On Sunday morning in Bucharest, I knew just what I wanted to do: I wanted to go to church. I also wanted to go down to the Old City, visit a few museums and buy a warm pretzel from a sidewalk stand. But mostly I wanted to go to church.
Bucharest is studded with nearly 300 exquisite churches, some dating to the 1500s. During Communist times, Nicolae Ceausescu tore some of them down, and he hid others inside mammoth apartment blocks, but Romania has always been a religious country and even he knew he couldn't obliterate them.
My plan was to find St. Nicholas, a Russian Orthodox church with seven onion domes, which I had happened upon a few nights before in the rain.
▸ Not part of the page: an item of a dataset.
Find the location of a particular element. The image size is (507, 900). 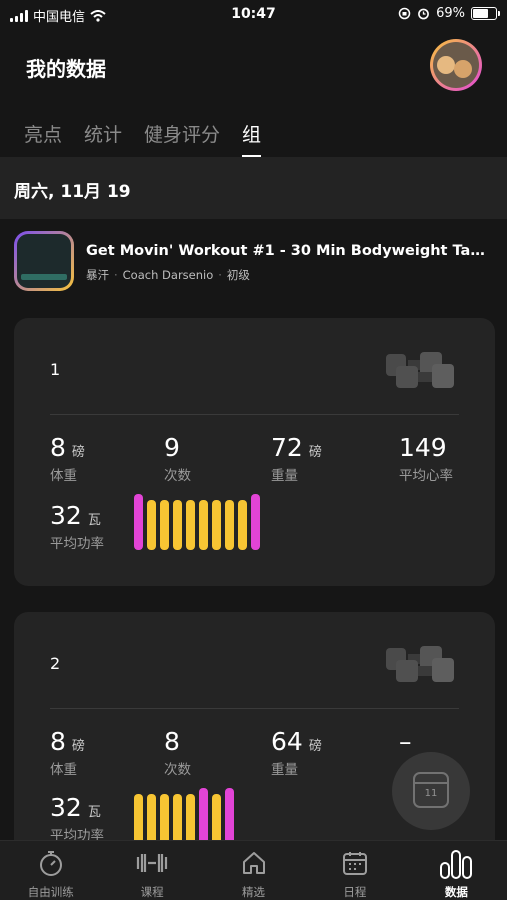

I had peered inside and watched a dark-clad figure light candles and was captivated by the gold and icons and extravagant, over-the-top beauty.
The last time I was inside an Orthodox church was in Russia, 20 years before. Old women in headscarves knelt, crossing themselves and kissing every icon within reach. The doors of the iconostasis swung open and the priest sailed out, gorgeous in tall hat and robes, swinging his incense shaker and followed by a cloud of sweet smoke and chanting boys.
I wanted to see all this again. So on Sunday, my last morning in Bucharest, I packed up my camera, 50 lei (about $17), and my map, and set out.
Almost immediately, I heard singing.
When a friend asked if I wanted to go to Bucharest, my reply was flippant. "Sure. Will I have to learn Hungarian?"
"That would be odd," came her dry response, "since they speak Romanian."